──────── DATA PROVIDED
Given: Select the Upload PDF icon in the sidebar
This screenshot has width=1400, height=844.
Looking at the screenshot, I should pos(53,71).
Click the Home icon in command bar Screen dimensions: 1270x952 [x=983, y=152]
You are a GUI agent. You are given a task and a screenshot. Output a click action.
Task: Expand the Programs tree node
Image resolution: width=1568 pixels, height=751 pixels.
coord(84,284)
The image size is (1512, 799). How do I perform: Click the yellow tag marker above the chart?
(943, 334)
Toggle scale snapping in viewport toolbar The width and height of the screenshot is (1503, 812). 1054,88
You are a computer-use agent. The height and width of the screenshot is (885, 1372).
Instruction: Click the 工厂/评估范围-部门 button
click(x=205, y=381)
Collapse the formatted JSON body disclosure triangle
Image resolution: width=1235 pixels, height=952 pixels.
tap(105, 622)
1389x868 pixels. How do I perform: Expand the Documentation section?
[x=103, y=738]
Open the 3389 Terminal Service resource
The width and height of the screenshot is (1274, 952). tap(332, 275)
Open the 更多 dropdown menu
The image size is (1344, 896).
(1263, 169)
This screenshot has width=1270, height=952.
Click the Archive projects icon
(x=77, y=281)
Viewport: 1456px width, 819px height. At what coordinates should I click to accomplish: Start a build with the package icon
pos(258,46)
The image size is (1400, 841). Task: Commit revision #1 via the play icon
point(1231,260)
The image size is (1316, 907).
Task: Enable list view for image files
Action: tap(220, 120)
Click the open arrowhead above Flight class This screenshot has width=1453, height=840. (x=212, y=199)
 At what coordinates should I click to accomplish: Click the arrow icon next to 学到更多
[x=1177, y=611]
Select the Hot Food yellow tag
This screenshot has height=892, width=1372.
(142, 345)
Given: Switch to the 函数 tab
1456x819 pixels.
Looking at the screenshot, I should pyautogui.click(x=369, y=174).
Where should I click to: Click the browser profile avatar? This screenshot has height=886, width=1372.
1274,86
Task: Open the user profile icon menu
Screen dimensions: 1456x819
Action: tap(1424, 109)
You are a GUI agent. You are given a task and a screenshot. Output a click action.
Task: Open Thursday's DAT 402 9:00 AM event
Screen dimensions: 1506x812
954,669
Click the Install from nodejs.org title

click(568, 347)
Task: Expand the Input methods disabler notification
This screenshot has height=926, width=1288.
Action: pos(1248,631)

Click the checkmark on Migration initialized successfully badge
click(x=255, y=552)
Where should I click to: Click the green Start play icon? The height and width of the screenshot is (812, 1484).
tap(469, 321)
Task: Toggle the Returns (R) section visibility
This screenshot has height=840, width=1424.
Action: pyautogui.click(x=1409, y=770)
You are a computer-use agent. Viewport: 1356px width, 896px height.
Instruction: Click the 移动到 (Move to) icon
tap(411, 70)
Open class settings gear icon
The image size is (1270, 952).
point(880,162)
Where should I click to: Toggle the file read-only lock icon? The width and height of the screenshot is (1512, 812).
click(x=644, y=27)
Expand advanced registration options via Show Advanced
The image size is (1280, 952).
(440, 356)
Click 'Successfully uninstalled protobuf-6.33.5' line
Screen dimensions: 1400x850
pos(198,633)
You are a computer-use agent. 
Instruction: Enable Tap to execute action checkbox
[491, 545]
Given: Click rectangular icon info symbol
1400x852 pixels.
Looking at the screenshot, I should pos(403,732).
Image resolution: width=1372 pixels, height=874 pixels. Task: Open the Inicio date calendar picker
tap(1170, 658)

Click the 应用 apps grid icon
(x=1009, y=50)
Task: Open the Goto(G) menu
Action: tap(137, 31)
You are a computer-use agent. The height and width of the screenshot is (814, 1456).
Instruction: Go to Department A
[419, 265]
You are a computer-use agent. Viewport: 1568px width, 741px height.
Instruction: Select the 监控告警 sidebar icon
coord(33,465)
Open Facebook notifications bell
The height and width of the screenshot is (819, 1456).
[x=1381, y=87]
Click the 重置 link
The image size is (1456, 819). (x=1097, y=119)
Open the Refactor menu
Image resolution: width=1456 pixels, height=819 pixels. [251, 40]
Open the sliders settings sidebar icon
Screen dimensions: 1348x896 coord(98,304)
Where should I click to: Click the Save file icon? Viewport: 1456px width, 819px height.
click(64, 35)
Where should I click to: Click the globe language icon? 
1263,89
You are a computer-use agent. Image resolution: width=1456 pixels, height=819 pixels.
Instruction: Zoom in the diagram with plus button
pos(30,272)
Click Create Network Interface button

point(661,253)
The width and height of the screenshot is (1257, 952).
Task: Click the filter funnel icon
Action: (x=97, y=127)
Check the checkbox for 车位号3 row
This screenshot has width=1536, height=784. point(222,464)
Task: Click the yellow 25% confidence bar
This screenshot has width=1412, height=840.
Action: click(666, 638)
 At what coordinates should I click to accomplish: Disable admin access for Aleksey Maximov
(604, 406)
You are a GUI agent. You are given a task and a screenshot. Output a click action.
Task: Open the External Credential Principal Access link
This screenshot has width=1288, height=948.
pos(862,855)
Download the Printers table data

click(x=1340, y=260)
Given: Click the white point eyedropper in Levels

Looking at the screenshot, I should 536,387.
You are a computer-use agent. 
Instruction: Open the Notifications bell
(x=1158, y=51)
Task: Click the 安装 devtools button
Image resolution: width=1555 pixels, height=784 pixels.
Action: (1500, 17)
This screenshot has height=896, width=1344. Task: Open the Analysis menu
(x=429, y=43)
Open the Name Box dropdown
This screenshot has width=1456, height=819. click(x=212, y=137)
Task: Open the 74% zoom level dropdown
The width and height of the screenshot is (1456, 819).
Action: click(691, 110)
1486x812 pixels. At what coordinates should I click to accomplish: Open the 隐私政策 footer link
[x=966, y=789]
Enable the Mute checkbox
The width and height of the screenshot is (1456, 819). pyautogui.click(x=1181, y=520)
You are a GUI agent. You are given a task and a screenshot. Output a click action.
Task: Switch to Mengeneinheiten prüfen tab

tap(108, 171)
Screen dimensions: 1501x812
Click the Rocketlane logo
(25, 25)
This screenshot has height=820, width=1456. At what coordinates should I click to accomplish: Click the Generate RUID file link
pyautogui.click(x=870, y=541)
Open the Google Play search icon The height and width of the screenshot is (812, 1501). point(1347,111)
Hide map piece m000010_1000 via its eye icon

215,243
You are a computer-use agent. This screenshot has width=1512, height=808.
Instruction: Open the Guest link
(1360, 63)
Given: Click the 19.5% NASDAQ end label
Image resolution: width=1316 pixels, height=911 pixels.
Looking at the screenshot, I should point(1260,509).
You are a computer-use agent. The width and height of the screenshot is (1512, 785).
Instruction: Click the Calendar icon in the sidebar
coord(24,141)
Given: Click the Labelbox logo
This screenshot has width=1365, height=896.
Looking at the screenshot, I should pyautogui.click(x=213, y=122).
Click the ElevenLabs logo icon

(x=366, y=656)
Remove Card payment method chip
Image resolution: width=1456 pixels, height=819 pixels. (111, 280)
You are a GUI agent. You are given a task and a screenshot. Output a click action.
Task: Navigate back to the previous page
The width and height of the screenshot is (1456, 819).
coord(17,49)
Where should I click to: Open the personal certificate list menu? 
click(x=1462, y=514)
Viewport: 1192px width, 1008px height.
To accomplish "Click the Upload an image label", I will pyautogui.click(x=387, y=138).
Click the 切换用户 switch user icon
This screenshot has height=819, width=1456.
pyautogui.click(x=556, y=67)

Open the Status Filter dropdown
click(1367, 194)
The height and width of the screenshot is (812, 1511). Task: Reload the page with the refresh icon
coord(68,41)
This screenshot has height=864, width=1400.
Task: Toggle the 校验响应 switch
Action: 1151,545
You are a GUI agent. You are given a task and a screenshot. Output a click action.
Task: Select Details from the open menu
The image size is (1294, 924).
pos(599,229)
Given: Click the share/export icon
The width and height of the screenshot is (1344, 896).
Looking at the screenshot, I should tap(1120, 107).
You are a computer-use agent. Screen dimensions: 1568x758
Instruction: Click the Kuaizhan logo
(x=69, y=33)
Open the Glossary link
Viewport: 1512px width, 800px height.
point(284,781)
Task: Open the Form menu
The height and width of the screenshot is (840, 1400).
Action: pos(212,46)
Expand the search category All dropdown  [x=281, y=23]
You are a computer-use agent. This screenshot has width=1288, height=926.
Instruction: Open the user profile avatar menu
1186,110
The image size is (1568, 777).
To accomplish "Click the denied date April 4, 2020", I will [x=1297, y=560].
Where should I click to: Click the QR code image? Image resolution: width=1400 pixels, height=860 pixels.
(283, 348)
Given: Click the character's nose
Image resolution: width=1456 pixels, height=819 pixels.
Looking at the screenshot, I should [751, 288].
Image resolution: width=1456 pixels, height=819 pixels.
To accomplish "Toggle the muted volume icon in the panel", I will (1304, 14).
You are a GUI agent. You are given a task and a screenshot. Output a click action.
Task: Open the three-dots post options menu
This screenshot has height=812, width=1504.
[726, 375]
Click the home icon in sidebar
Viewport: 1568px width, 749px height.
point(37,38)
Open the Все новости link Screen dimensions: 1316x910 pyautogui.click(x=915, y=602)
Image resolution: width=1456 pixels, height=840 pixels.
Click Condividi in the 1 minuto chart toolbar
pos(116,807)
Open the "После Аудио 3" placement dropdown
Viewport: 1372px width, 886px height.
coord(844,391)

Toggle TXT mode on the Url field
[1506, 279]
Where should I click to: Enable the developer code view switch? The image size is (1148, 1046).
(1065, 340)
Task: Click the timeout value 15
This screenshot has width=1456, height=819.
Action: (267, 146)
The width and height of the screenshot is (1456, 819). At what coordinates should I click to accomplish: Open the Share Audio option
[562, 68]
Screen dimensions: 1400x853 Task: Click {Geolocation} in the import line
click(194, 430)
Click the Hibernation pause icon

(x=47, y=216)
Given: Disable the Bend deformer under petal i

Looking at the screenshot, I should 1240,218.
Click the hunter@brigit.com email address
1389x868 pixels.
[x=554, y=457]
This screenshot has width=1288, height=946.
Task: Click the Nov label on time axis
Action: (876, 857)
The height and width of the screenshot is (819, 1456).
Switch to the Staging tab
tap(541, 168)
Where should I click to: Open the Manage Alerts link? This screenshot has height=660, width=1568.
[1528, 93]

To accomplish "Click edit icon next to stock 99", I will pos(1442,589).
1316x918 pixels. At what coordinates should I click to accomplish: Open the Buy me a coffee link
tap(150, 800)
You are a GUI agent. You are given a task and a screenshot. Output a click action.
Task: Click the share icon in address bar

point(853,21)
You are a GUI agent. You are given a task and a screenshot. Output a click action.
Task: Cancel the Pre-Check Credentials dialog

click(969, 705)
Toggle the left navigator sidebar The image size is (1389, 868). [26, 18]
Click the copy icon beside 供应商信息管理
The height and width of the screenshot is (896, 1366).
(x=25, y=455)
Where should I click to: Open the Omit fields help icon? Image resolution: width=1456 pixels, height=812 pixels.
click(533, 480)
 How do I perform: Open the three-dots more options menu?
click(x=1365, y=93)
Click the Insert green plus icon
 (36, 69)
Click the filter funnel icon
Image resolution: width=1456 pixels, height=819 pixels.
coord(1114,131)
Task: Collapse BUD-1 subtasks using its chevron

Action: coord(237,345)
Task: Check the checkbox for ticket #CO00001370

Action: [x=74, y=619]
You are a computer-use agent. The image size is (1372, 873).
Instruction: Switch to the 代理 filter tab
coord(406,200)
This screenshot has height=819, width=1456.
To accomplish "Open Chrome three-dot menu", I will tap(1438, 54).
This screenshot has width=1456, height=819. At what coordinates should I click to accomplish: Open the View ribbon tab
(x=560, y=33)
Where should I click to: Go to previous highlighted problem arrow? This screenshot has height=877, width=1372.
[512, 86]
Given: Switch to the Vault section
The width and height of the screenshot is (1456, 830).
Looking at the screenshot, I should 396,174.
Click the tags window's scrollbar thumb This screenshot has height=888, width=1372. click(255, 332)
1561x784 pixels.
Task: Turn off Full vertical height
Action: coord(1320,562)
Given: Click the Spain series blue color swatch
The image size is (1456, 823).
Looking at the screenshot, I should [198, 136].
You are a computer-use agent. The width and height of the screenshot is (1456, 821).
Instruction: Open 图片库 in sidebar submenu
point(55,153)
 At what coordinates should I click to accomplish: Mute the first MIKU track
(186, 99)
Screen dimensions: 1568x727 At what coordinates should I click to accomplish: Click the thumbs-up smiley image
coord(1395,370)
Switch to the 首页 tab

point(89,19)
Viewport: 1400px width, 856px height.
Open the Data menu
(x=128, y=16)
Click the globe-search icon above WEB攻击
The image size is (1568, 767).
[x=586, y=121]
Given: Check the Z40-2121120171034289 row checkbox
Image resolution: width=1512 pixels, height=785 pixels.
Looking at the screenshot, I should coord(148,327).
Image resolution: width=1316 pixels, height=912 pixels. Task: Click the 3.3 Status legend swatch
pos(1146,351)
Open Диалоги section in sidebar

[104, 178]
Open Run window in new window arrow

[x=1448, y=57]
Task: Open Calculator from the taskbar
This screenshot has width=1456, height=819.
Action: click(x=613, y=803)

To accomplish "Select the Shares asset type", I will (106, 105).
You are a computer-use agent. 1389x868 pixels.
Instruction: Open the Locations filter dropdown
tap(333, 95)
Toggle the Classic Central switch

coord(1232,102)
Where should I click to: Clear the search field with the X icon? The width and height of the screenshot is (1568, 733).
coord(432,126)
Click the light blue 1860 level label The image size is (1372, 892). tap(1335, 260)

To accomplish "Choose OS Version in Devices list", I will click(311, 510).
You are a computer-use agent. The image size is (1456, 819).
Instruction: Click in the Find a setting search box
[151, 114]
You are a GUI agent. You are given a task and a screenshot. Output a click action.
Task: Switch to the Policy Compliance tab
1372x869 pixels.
────────────────
◆ DESCRIPTION OF THE TASK ◆
Your reply must consist of a number alone: the count of lines in the listing that contain the string "blue".

◆ RESPONSE ◆
2